Time has caught up with that perspective when it comes to technology.
And here comes Ann Handley to tell us we need to keep smack up to date if we want to not only grow our business but also to hold onto the customers we have.
Digital star Handley is co-author of the social-media book, “Content Rules: How to Create Killer Blogs, Podcasts, Videos, eBooks, Webinars (and More) That Engage Customers and Ignite Your Business” (John Wiley & Sons, 2012). She’s also among the clutch of speakers slated for Oct. 17 and 18 at the Coralville Marriott Hotel & Conference Center, as part of the Social Brand Forum. (FusionFarm, part of SourceMedia Group, The Gazette’s parent company, will be a co-sponsor of that event.)
“It’s not a burden, it’s an opportunity,” Handley insisted when we spoke by phone a couple weeks ago. She was talking about what she believes is the necessity for companies today to use social media to promote their line of business.

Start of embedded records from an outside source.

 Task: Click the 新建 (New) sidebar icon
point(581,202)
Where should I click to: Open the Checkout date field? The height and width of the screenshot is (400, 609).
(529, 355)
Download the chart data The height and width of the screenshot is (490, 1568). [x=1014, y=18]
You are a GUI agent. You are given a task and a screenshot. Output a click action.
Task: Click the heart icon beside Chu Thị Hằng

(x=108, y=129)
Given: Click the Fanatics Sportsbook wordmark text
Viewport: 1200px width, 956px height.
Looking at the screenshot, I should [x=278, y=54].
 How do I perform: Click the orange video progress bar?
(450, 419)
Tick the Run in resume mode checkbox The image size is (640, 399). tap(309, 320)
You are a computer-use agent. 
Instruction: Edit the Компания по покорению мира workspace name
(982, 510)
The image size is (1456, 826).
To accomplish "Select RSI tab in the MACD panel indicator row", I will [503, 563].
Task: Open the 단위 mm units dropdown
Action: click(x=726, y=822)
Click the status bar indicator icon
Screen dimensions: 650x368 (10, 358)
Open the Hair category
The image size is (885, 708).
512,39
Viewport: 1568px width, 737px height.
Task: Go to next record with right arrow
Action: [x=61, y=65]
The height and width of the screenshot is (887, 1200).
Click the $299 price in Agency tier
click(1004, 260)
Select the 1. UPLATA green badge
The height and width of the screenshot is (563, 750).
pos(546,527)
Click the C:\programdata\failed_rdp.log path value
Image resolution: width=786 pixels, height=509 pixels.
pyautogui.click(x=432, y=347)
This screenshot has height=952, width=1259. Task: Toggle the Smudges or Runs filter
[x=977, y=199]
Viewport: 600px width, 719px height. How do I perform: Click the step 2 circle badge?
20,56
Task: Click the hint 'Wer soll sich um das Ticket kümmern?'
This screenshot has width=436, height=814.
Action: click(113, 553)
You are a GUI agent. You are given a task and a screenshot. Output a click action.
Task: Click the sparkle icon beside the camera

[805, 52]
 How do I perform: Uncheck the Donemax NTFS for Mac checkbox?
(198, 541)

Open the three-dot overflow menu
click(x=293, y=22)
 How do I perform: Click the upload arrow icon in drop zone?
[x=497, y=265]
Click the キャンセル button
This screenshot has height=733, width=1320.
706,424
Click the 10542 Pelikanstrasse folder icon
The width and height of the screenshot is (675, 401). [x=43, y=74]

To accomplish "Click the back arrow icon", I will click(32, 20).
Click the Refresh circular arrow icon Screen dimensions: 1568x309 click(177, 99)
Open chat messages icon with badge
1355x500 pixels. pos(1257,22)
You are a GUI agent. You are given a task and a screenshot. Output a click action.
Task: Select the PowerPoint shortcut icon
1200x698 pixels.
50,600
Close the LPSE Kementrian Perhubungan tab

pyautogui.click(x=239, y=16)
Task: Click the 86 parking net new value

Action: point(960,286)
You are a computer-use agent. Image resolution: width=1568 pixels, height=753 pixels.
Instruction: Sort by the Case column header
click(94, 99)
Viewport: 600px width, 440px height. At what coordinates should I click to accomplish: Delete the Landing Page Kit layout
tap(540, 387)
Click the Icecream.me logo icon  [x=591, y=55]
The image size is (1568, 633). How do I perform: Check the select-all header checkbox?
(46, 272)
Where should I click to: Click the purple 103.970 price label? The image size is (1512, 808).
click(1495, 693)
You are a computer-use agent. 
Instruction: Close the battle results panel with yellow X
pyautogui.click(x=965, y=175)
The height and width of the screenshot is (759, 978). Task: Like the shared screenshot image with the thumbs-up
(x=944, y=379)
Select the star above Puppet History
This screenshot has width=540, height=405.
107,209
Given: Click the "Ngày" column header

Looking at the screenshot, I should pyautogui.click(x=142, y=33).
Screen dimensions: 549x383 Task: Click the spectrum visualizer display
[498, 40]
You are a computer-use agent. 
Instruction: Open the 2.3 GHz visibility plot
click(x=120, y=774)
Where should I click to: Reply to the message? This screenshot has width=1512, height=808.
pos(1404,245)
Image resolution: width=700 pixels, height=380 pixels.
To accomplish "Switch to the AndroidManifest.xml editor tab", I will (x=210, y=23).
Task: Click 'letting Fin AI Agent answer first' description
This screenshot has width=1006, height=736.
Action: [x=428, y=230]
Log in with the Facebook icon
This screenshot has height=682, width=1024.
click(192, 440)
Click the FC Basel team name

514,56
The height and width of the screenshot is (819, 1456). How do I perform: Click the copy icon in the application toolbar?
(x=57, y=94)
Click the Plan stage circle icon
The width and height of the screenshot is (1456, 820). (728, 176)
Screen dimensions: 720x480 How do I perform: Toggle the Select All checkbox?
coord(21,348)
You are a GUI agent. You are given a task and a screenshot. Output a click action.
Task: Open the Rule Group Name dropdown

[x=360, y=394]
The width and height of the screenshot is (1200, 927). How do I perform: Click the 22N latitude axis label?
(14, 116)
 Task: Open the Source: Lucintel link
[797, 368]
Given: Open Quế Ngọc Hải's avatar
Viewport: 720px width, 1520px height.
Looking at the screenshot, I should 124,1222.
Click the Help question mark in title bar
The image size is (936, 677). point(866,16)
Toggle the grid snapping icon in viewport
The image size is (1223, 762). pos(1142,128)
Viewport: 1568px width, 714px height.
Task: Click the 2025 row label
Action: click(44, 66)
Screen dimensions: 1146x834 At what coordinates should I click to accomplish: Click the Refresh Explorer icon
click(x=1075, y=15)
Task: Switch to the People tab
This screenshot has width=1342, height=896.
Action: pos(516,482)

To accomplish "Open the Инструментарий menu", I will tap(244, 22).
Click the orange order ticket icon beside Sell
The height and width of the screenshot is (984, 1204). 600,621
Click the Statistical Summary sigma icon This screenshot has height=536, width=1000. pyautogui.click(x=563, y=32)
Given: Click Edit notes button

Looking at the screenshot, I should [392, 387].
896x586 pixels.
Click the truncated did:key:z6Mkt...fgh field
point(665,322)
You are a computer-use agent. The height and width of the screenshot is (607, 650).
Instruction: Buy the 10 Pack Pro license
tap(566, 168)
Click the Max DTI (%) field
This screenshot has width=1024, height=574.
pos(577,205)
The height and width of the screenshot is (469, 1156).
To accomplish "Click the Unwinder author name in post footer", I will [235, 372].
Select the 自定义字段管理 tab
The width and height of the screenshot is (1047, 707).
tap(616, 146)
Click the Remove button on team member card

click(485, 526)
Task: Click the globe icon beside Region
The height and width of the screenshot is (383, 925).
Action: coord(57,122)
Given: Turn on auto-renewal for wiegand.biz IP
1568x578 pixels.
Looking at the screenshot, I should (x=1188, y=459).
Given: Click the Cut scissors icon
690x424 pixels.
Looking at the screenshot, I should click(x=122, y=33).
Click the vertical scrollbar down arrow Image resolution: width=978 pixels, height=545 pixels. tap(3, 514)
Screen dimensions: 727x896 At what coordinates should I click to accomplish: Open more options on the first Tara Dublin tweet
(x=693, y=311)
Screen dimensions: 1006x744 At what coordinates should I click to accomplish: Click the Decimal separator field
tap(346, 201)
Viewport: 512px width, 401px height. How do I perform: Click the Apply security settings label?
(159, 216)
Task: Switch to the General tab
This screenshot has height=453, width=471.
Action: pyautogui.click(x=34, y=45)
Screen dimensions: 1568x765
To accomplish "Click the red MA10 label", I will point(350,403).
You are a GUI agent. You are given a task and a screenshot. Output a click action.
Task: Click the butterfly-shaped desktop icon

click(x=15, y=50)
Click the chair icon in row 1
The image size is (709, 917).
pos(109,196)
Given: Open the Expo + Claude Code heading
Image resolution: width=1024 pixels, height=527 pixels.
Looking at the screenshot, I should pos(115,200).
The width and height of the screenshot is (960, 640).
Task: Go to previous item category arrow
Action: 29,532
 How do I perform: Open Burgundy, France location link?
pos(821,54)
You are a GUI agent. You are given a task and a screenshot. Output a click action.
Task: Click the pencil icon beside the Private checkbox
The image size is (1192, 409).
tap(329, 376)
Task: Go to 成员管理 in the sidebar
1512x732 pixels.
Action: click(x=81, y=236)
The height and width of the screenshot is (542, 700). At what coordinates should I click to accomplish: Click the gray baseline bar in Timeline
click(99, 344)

“There used to be only a couple ways to reach customers,” she said — “buy advertising, then beg … newspapers to write about you, or hire a PR firm to beg newspapers to write about you.”
Now, Handley noted, there is a third way: You can be your own publisher.
“The Internet is a great flattener,” she contended.
In her book and her posts for MarketingProfs.com, among other sites, Handley makes the case for “being very intentional in your marketing.”
And marketing is really what she and other social-media-istas are talking about — getting your message to where your customers — current and potential — are spending time. (When they’re not reading the newspaper, of course, which, hey, lots of people still do.)
“It doesn’t have to be a 24-hour job, and you don’t have to be on all those things,” Handley said. A company can choose among maintaining a blog, tweeting, developing webinars or podcasts, being on Facebook ….
“It’s not so scary. It’s a way to get to know your customers, and to get them to know you,” she added.
She admitted that business-to-business companies haven’t adopted social media as widely as their business-to-consumer cousins.
“It’s a huge opportunity for b2b,” she said, and she and co-author C.C. Chapman devoted a full chapter to the subject in their book.
Is the cheery, personality-driven world of Twitter really the place for b2b commerce, I asked.
Handley replied that some of her favorite tweets come from FMW Fasteners, a Houston, Texas-based distributor. The company’s slogan: “Spreading joy — one nut and bolt at a time.”
I can’t speak to the quality of FMV’s fasteners. But Handley’s right: We get the message.